*** Block opens ***
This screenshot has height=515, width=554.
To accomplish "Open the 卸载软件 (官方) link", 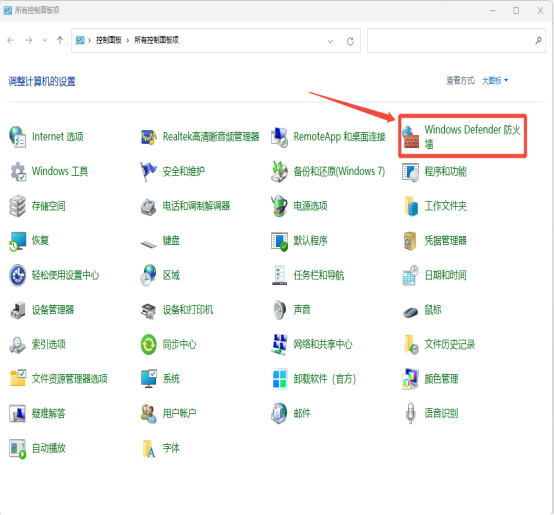I will [324, 379].
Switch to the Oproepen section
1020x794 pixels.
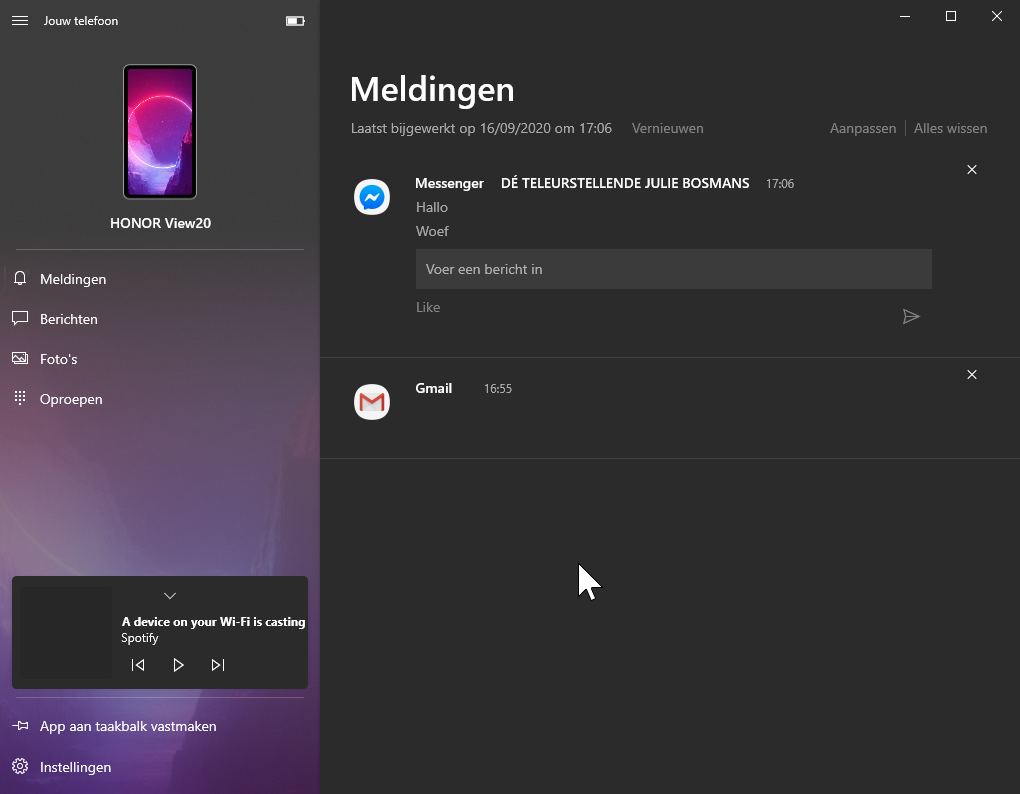coord(71,399)
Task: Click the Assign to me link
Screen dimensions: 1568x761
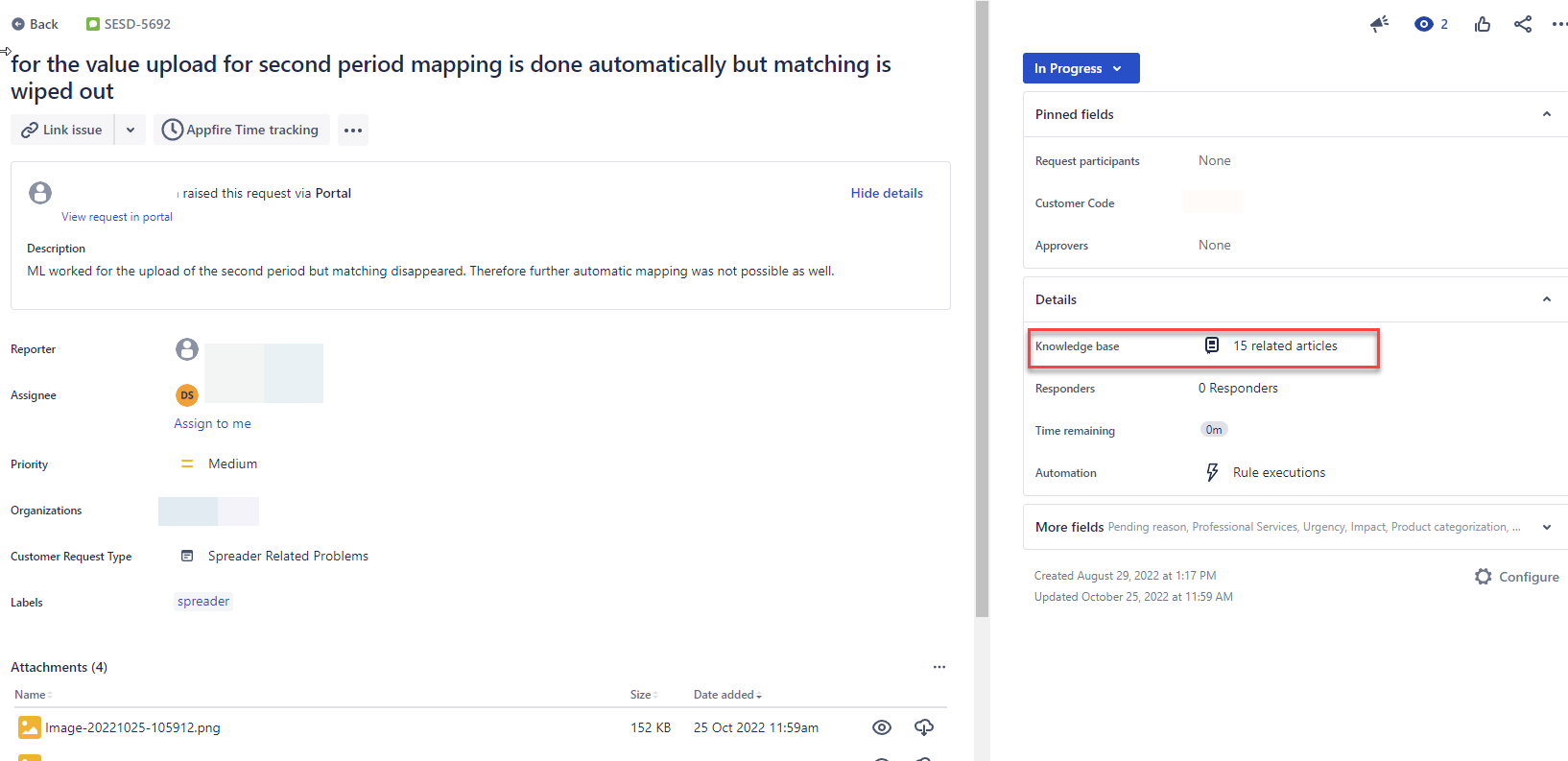Action: [212, 423]
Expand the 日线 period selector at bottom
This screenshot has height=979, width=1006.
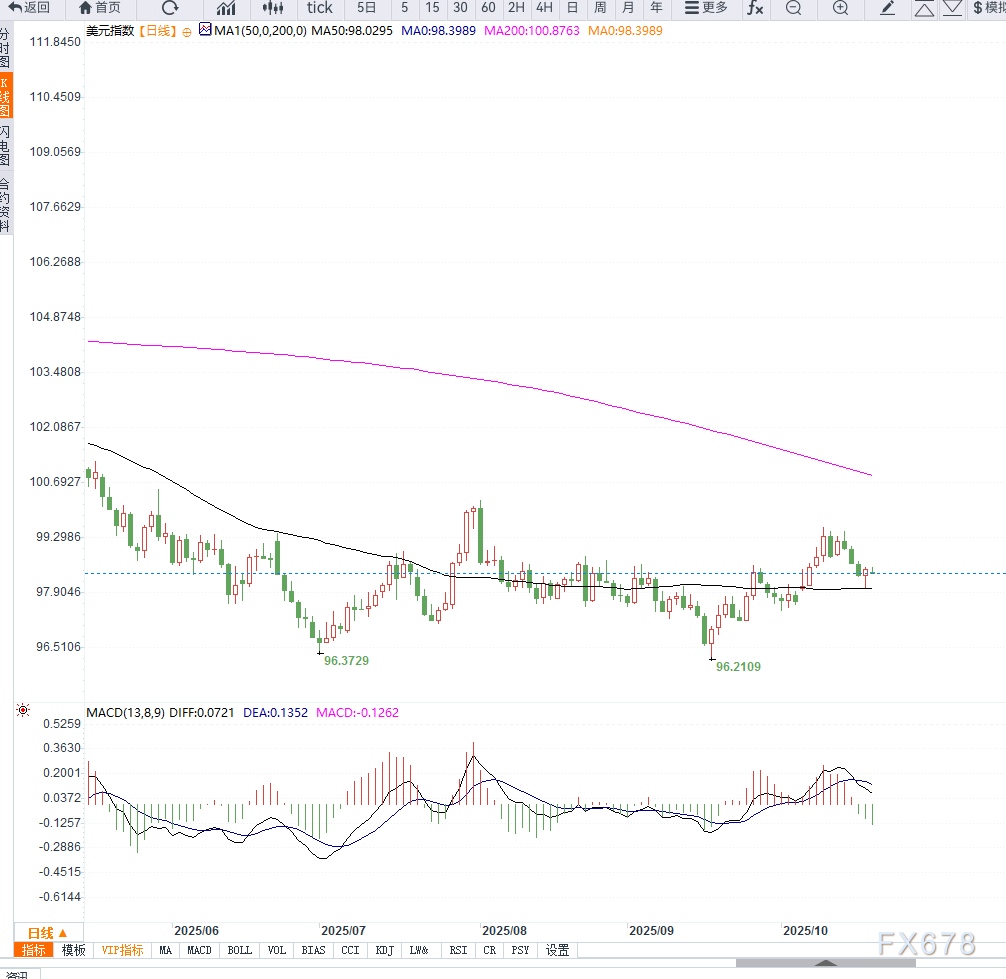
*** Block closes ***
Task to complete => In the listing above, find every line with the word "width" and copy it out.

Written answer =>
This screenshot has height=515, width=554.
This screenshot has height=979, width=1006.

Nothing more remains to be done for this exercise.